On July 25, “Cosmos 1870,” a bussized platform weighing 18 tons, was successfully put into orbit. It is much larger than a similar platform planned by the U.S. for 1996. Circling the earth every 90 minutes, the craft can, for example, take pictures of astonishing accuracy. A Soviet official, quoted in the Times of London, explained the advantages from an appropriately civil point of view, comparing the “cartographic” equipment with its U.S. and French competitors: “On Landsat data you can see a steamship. Spot would reveal the ship’s deck, but with Soviet data you can see the lifeboats.” Mr. Bond, Britain’s leading expert in the field, has made the following statement to the press, which says it all: “From the launch of the first Sputnik in 1957, every rocket and engine the Soviets have developed has been state-of-the-art and ahead of everything else in the world.”

But let us return to Chernobyl. The starting point for any detached speculation about the whole affair is the known fact that the affected reactor, one of the 27 such reactors in operation on Soviet territory, was an RMBK-1000, a uranium-graphite “canal-type” reactor used for breeding plutonium. This explains the Soviet motive and places the April 25, 1986, event in a proper context. The explosion took place in a military facility— one of the plutonium farms where nuclear warhead material is harvested—that is, one of those 27 camouflaged as “civil,” industrial reactors. This is clear if only because Soviet engineers know as well as anyone that in reactors of this kind the complex labyrinth of zirconium steel tubing drastically increases the number of control points and the attendant risks of failure. But the plutonium is, quite simply, worth it.

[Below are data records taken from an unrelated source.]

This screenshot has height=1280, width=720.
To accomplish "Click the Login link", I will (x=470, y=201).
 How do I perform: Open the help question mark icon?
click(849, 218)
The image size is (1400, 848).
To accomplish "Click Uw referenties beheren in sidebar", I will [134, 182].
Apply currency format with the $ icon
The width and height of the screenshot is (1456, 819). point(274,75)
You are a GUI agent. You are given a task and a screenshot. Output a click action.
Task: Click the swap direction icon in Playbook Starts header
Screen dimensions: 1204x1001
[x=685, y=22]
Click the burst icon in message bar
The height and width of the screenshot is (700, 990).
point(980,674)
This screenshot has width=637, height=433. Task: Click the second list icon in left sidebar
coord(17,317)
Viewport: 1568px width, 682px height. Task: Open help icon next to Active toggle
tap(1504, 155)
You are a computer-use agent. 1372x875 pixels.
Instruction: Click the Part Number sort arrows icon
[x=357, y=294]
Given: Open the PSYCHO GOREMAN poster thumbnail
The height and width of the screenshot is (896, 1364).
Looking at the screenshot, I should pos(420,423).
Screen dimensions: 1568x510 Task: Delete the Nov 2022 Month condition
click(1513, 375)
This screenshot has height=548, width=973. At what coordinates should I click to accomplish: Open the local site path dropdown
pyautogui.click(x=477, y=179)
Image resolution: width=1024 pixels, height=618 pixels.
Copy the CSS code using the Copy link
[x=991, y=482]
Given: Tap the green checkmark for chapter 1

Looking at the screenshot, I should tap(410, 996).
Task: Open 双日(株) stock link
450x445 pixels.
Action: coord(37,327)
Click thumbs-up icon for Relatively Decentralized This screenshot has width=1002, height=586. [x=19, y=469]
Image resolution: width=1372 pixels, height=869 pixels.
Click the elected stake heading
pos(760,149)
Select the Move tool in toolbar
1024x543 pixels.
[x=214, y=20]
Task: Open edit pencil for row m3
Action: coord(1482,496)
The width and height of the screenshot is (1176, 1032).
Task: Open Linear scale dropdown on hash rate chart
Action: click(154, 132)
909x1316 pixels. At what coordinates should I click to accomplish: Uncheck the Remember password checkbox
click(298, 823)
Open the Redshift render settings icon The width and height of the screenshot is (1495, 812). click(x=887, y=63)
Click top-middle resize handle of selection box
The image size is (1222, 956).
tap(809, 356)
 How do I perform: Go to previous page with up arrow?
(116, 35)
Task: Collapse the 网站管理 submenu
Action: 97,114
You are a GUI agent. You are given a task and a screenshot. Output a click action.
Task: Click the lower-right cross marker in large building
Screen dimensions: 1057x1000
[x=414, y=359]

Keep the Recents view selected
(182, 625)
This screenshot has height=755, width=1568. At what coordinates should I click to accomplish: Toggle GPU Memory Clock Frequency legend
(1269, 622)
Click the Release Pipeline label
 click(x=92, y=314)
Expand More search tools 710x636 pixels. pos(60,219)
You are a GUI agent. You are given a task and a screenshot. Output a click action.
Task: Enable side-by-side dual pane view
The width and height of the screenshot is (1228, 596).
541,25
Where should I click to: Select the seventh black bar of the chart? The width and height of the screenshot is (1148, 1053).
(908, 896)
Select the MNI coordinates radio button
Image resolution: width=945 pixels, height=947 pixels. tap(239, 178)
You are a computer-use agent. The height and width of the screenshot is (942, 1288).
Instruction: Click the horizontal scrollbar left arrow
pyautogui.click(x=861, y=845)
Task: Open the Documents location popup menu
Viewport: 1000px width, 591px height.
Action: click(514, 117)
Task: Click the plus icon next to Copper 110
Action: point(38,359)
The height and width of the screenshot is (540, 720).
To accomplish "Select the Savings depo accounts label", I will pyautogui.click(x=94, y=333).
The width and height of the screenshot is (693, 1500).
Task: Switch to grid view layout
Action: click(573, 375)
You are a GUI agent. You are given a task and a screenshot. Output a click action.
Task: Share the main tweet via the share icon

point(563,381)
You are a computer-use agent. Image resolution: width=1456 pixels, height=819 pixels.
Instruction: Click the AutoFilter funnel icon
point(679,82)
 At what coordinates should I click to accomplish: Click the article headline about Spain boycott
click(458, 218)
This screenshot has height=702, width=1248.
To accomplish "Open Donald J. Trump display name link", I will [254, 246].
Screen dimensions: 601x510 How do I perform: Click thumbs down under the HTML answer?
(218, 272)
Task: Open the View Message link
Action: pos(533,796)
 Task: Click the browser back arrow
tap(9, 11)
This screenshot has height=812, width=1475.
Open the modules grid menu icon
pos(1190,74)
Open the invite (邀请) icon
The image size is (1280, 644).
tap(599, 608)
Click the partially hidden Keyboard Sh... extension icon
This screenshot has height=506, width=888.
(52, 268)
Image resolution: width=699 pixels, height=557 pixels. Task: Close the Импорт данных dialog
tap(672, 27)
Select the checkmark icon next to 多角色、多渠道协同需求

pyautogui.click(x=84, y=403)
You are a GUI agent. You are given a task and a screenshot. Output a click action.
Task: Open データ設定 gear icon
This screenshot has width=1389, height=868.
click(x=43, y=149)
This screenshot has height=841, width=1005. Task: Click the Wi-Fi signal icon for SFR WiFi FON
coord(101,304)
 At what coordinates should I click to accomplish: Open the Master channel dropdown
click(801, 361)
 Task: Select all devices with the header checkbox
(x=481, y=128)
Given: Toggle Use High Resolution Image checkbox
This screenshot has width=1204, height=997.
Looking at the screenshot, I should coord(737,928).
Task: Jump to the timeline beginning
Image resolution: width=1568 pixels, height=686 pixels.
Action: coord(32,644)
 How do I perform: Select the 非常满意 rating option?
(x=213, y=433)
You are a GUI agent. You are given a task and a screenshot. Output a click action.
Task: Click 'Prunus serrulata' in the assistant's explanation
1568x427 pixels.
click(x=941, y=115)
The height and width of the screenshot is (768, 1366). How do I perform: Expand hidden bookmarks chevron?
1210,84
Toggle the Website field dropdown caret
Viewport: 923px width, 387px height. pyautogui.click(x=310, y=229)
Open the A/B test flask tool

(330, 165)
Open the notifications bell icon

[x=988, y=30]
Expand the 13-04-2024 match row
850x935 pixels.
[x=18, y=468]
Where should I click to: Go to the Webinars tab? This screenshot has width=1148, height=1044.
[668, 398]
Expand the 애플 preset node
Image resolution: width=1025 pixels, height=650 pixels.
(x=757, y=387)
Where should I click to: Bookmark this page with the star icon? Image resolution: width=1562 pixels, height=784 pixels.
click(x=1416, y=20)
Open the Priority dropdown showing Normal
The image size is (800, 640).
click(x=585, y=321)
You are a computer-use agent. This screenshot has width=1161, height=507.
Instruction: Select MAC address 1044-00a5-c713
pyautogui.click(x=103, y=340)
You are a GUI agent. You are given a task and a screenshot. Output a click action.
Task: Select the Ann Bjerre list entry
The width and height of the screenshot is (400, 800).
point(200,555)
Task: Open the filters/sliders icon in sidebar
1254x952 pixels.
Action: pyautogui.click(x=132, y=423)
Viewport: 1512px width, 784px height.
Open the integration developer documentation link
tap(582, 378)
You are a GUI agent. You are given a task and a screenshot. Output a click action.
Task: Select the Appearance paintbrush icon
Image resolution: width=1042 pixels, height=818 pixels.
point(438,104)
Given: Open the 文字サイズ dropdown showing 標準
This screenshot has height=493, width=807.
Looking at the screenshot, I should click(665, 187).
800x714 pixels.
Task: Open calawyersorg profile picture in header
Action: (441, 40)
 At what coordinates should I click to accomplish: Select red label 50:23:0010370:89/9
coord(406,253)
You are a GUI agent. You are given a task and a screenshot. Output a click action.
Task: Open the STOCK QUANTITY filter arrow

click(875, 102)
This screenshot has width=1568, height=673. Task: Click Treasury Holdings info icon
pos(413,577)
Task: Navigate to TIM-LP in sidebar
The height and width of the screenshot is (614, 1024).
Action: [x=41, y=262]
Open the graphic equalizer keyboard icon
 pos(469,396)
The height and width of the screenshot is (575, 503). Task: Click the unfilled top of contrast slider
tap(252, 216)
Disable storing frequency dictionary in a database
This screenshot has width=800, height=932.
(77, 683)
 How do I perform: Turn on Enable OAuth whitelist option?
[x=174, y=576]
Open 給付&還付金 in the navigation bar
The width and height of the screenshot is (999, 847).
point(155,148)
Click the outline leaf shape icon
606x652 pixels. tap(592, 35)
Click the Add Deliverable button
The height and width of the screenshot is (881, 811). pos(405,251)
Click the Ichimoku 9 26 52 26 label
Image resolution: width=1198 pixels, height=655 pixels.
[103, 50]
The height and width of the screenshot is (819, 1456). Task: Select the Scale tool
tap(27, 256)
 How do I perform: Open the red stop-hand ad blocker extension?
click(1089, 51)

I have before me an unpublished article written on the subject by Igor Gerashchenko, a Soviet physicist who was in Kiev in 1986. I dispense with the technical side of his analysis (referring the reader to monographs like Thermal Radiation Heat Transfer by Robert Siegel and John Howell) and cite his conclusions.

The April 25 explosion ejected into the atmosphere “no less than 152 tons of radioactive material,” eight times the mass of the Hiroshima bomb. The Soviets say that 31 people have died, not 70,000 as in Hiroshima or eight times that many. Yet 116,000 were evacuated, while the average Soviet life expectancy is 65. It follows that of the evacuees alone, over the next 14 months, 2,080 people died of some causes. How many more died a “natural” death under the conditions of forced evacuation? Here the magnitude of the Soviet lie is a modest 1:100.

Radiation levels measured by Dr. Gerashchenko in Kiev at the end of May enable him to calculate it for the affected area as a whole. His conclusion: 15,000 dead and hundreds of thousands terminally ill. These figures, America’s right, left, and center should know, represent Soviet ability to sacrifice civil concerns for the sake of military objectives. They represent resolve, not decrepitude. A milligram of plutonium for the life of an average man is a good deal, and, if anything, the West’s inability to understand this is a measure of its own decrepitude.